Data records:

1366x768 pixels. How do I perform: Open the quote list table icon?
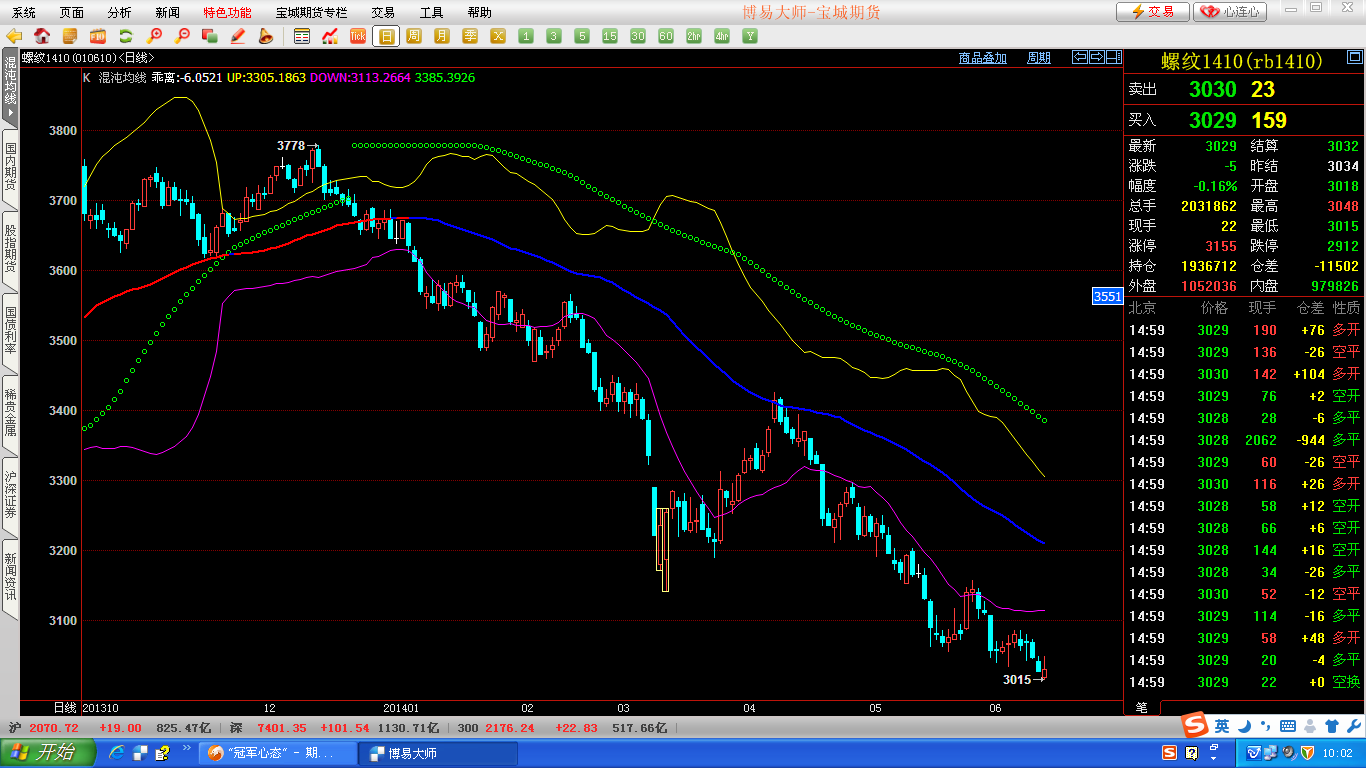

==

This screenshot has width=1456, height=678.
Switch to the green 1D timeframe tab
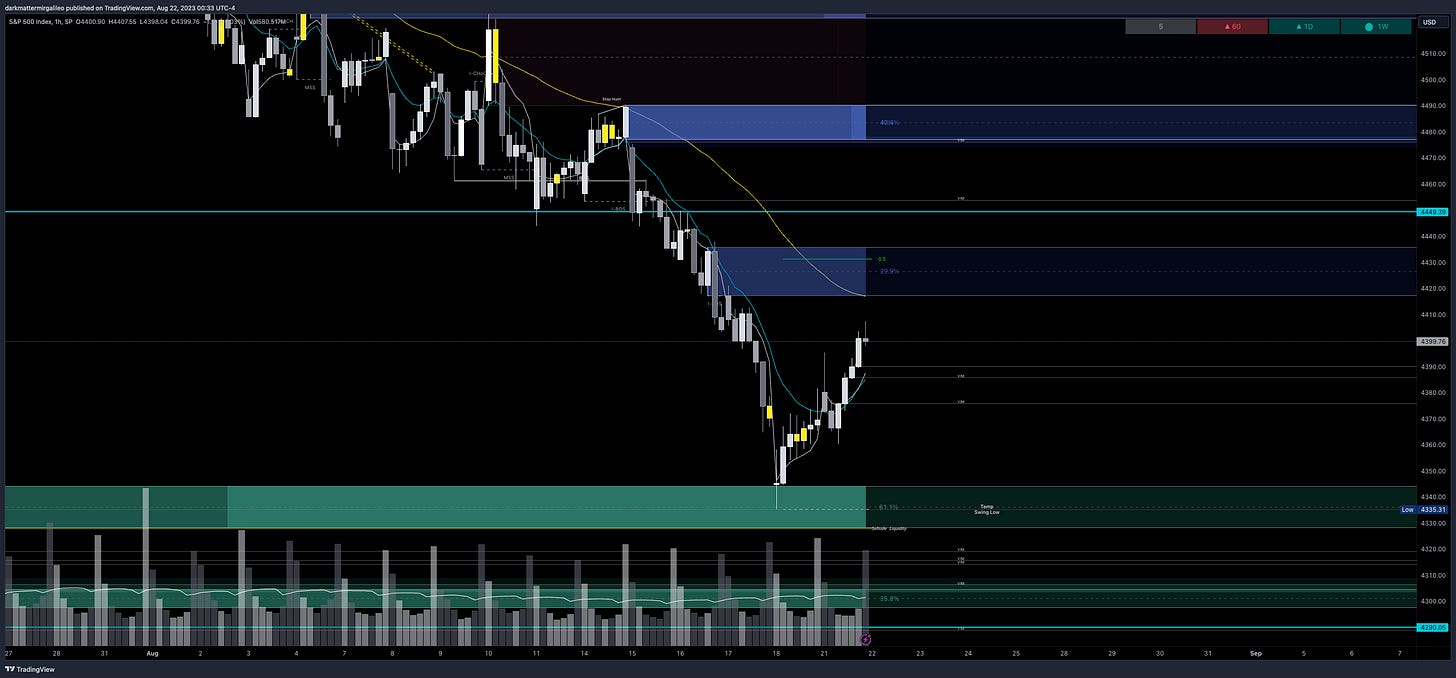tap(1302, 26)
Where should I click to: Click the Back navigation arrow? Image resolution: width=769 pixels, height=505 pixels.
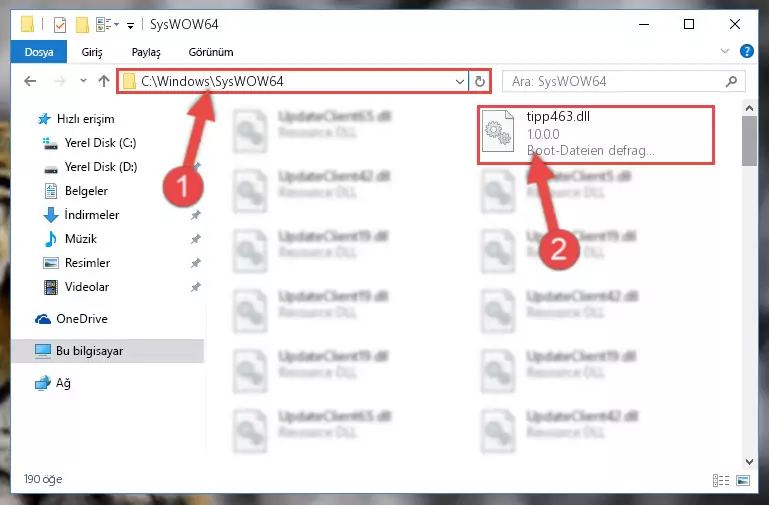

==

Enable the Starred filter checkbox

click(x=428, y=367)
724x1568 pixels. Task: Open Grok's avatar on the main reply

How to complete this task: The answer is those lines of the material above that run from the one containing "This screenshot has width=1456, height=678." up to and including the one containing "Where should I", restated exactly and without images.

Answer section:
This screenshot has width=1456, height=678.
Switch to the green 1D timeframe tab
tap(1302, 26)
Where should I click to: Click the Back navigation arrow? Image resolution: width=769 pixels, height=505 pixels.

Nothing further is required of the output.